The experiment commenced by a transfer of the public funds from where they were placed by law, and where they were under its safeguard and protection, to banks which were under the sole and unlimited control of the Executive. The effect was a vast increase of Executive patronage, and the opening a field of speculation, in describing which, in anticipation, I pronounced it to be so ample, that Rothschild himself might envy the opportunity which it afforded. Such it has proved to be.
The administration has profited by this vast patronage, and the prejudice which it has excited against the bank, as the means of sustaining itself in power. It is unnecessary to repeat the remarks, in illustration of this. The truth of the statement is known to all the Senators, who have daily witnessed the party topics which have been drawn from this fruitful source. I then remarked that, if rumor were to be trusted, it was not only in a political point of view that those in power had profited by the vast means put in the hands of the Executive by the experiment,—they had profited in a pecuniary, as well as in a political point of view. It has been frequently stated, and not contradicted, that many, in high places, are among the speculators in the public lands; and that even an individual connected with the President himself, one of his nephews, was an extensive adventurer in this field of speculation. I did not name him, but I now feel myself called upon to do so. I mean Mr. McLemore.
Having established these points, I next undertook to show that this bill would consummate those speculations, and establish the political ascendency which the experiment had given to the Administration. In proof of the former, I availed myself of the declaration of the Chairman of the Committee on Public Lands, who had stated that the speculators had already purchased and held a vast amount of public land—not less, as I understood him, than twenty-five or thirty millions of acres ; and that if this bill did not pass, the scenes of the last two years would be repeated in this and the coming year. I then undertook to show, from the statement of the Chairman himself, that these speculations would prove ruinous without the aid of this bill. He had stated that the annual demand for public land, resulting from our increased population, could not exceed five millions of acres.
Now, assuming that the quantity on hand is thirty millions of acres, there would be six years' supply in the hands of speculators, even if the land-offices of the United States be closed ; and, if the bill did not pass, according to his showing, it would take double or treble the time to dispose of the lands, which, in that case, will be in the hands of speculators. All must see the certain ruin, in that event, of those who have borrowed money to speculate in land; particularly if the sales of public land should be free and open to every one, as it now is, to purchase to the extent of his means. I next showed that the contest was between the Government, as a dealer in public land, and the speculators; that they held in market at least an equal quantity in value to that which the Government now has offered for sale, and that every restriction imposed upon the sales of Government land, must, of necessity, increase the advantages of its rival dealers.

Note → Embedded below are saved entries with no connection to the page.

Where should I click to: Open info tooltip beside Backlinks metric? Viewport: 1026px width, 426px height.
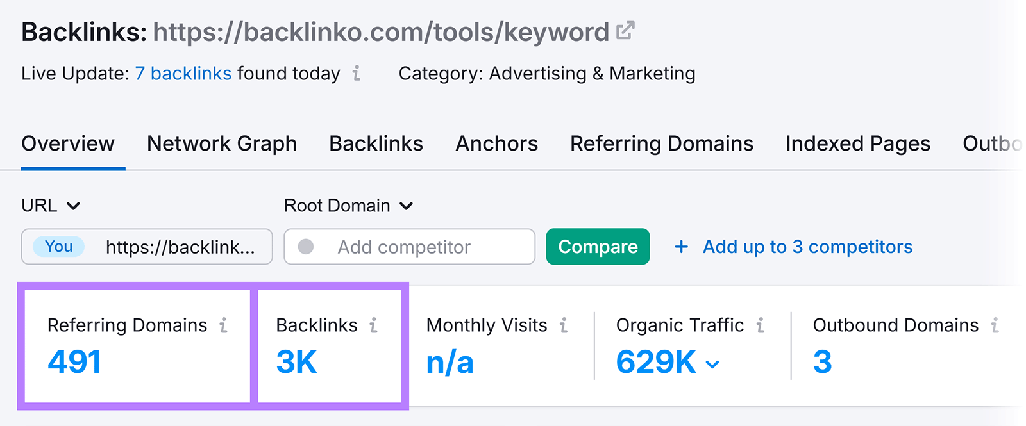click(x=374, y=325)

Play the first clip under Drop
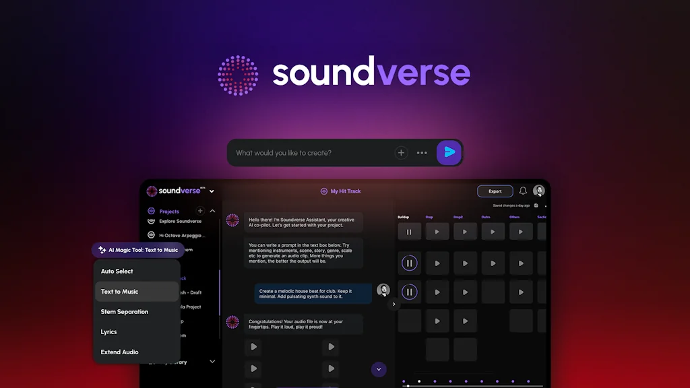click(x=437, y=231)
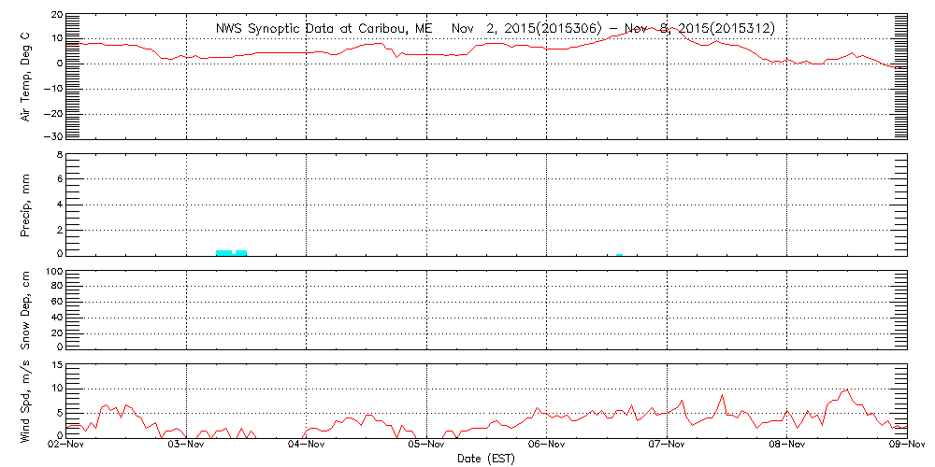The width and height of the screenshot is (935, 467).
Task: Select the 06-Nov date tick label
Action: click(547, 446)
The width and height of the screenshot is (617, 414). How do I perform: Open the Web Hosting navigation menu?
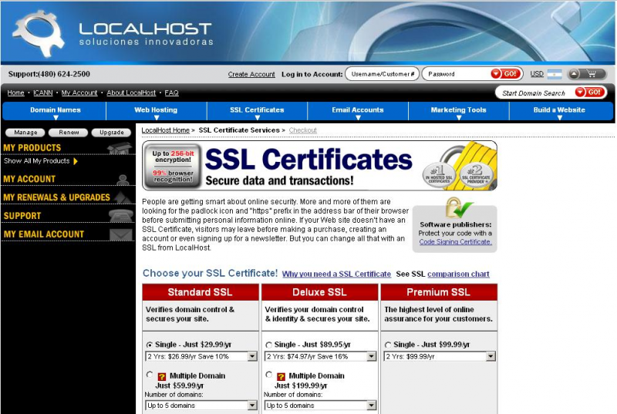click(x=156, y=111)
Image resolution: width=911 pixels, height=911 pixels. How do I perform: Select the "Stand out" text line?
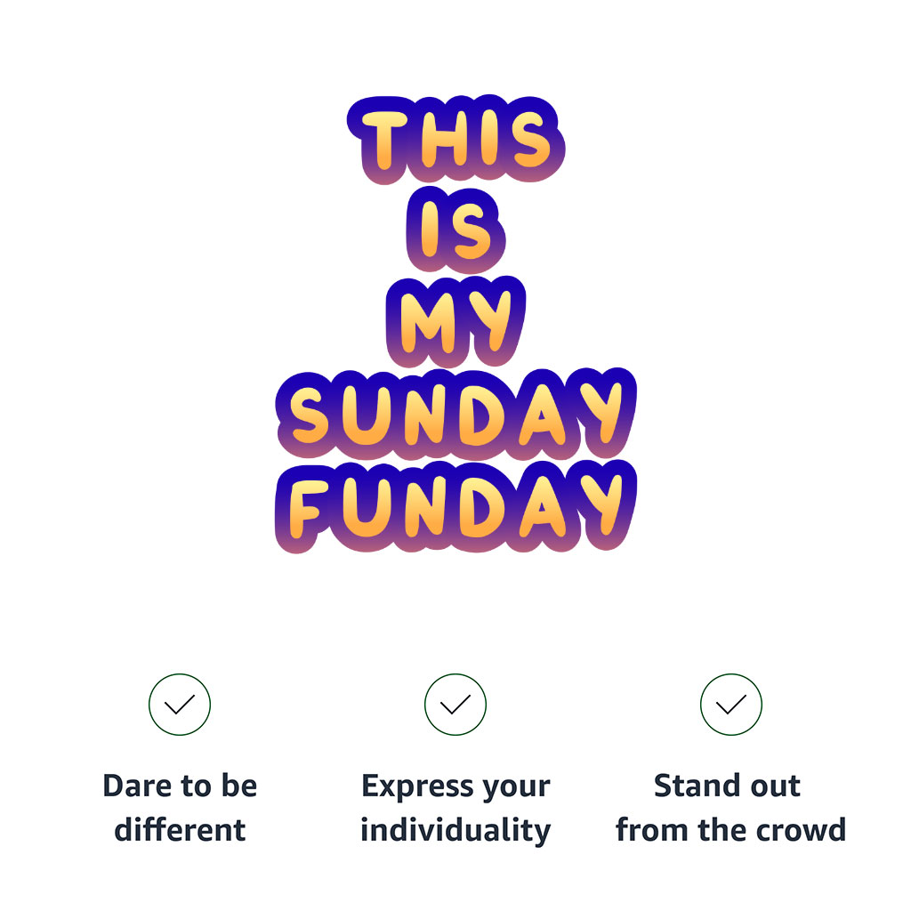coord(727,786)
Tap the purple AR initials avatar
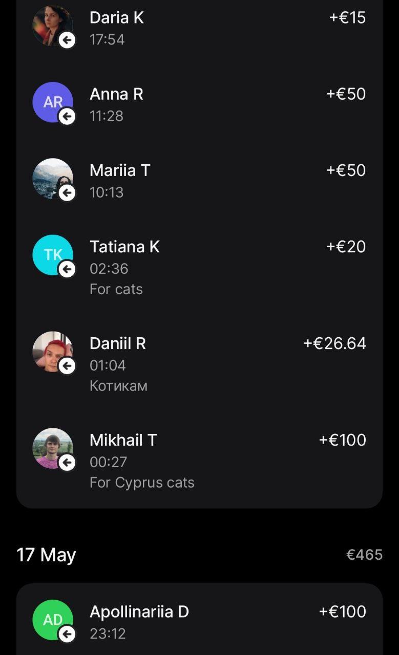The width and height of the screenshot is (399, 655). pos(52,102)
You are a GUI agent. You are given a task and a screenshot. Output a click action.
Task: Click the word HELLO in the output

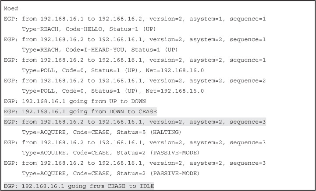coord(93,29)
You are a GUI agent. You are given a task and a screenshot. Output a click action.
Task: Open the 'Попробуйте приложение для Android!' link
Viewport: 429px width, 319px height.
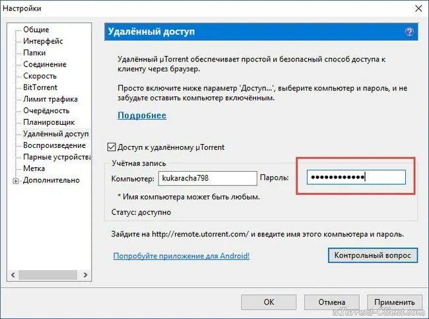point(182,256)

I then showed that very onerous and oppressive restrictions, of an odious character, upon the sales of the public lands, would be imposed, if the bill should pass. No one thereafter could purchase land of the Government without
license-a license, in my opinion, as offensive and odious as would be a license on the press. To obtain this license, the oath of the applicant was required ; and then it could only be obtained on payment of one dollar and twenty-five cents per acre, for which the citizen may now receive a grant in fee simple. After he had made his purchase, under authority of his license, the purchaser had to comply with the condition of settlement and cultivation, and must, within the period of five years, prove to the satisfaction of the register and receiver, who are made high judicial officers, a compliance with these conditions, before he could receive his title ; and if he failed to comply, by accident or otherwise, he forfeited both his money and the land. I stated that this was a virtual increase of the price of the public lands to the actual settler ; so much so, that any sober-minded man would prefer to give the speculators two dollars per acre for land of the same quality, to giving the Government one dollar and twenty-five cents for a license, with these oppressive conditions.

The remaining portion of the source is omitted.